The (very) good thing is the almost complete absence of the dreaded crosstalk interference. This double ghosting phenomenon has damaged if not outright ruined the 3D pictures of all LCD-based 3D TVs we've seen, so finding it only appearing rarely and subtly on the P42GT20 is a boon.
In fact, it makes 3D footage look more convincing, crisper (at least where edges of middle to distant objects are concerned), and much less tiring during long-term viewing than on LCD.
The P42GT20's black level response helps it deliver a well-defined sense of depth and naturalism with 3D footage too, and even the 2D to 3D conversion is fairly impressive. It doesn't deliver as great a sense of depth as Samsung's conversion engine, but it makes hardly any depth mistakes, so that it ends up with a convincing, if shallow, 3D effect.
The set doesn't have everything its own way with 3D, though. With the current generation of glasses pictures lose a really considerable amount of brightness versus their 2D counterparts. This can lead to colours looking slightly muted versus a typical LCD 3D colour palette.
Finally, despite the P42GT20 suffering less resolution loss when showing moving video than any LCD screen, its 3D pictures look a touch soft versus the detailed efforts of most 3D LCD TVs – except for when those LCD screens have their perception of sharpness distractingly dented by crosstalk noise.
The choice is effectively between the brighter, more colour-rich images of 3D LCD TVs and the generally crosstalk-free images of this Panasonic TV.

Records taken from a collection
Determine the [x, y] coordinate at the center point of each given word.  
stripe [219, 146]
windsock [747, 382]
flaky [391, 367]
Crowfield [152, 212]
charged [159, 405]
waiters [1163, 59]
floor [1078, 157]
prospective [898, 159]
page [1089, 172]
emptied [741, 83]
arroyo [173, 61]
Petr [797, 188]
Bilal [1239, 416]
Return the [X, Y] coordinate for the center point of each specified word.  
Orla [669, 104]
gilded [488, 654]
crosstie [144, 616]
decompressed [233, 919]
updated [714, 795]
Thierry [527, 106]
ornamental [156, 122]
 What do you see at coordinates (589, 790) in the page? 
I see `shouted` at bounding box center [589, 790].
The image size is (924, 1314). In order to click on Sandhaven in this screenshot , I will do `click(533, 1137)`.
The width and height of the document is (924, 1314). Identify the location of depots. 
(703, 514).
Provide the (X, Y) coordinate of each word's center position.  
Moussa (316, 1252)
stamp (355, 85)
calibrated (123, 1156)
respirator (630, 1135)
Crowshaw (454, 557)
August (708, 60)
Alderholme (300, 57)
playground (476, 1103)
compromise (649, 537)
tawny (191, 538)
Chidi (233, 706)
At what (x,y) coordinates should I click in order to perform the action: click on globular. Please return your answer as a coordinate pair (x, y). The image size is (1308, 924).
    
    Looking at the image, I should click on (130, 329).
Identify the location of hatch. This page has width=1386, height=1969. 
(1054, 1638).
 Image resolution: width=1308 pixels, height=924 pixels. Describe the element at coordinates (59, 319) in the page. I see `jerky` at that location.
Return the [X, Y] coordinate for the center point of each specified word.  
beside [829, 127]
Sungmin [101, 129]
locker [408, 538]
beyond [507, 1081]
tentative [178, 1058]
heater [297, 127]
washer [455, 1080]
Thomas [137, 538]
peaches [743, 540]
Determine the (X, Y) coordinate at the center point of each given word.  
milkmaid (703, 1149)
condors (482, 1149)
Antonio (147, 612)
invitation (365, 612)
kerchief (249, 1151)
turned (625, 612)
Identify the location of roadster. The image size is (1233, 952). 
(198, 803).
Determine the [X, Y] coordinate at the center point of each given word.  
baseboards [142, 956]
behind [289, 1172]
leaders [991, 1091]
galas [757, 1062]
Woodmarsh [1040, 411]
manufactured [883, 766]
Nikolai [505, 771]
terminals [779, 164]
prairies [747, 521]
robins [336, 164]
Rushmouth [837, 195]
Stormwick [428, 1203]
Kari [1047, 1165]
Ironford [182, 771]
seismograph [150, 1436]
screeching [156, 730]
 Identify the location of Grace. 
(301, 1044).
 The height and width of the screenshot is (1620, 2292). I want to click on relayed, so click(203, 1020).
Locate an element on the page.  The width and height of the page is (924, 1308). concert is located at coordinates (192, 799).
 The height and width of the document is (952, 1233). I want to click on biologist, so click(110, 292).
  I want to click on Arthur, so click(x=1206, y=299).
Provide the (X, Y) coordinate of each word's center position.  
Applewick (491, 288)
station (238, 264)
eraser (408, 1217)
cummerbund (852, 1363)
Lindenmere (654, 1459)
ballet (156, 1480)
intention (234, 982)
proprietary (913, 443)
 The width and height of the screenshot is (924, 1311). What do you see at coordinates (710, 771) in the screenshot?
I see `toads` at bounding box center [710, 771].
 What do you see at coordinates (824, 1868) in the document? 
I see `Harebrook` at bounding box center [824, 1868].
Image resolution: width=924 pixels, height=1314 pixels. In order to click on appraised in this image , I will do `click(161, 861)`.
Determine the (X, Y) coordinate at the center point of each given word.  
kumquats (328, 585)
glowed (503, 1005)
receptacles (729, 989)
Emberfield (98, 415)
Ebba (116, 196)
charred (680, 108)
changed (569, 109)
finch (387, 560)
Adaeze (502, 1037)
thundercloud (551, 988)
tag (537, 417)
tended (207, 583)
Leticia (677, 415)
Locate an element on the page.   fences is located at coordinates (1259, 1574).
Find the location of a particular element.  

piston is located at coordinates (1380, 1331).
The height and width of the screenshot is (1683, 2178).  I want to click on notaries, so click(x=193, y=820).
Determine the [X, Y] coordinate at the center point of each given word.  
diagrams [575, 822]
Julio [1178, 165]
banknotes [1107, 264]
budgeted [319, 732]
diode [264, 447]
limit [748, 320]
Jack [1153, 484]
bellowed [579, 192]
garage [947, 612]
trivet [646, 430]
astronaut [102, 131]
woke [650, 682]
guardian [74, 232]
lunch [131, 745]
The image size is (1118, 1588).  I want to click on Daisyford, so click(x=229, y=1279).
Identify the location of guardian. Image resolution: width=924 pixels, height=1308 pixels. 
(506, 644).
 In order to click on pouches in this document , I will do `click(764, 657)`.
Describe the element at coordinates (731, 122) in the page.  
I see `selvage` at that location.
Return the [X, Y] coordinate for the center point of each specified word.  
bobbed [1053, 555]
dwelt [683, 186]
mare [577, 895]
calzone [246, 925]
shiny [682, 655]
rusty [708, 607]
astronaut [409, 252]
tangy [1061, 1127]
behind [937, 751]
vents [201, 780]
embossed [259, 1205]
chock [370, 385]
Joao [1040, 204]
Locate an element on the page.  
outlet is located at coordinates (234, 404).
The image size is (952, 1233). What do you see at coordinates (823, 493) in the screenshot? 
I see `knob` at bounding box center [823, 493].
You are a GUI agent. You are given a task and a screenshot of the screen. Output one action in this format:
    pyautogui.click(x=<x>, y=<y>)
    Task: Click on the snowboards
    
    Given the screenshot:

→ **WHAT IS BEING ASKED**: Output, unchanged, the passage of the P42GT20 review that opens with the words containing "Finally, despite the" and closes with "this Panasonic TV.".

→ **RESULT OF THE TASK**:
Finally, despite the P42GT20 suffering less resolution loss when showing moving video than any LCD screen, its 3D pictures look a touch soft versus the detailed efforts of most 3D LCD TVs – except for when those LCD screens have their perception of sharpness distractingly dented by crosstalk noise.
The choice is effectively between the brighter, more colour-rich images of 3D LCD TVs and the generally crosstalk-free images of this Panasonic TV.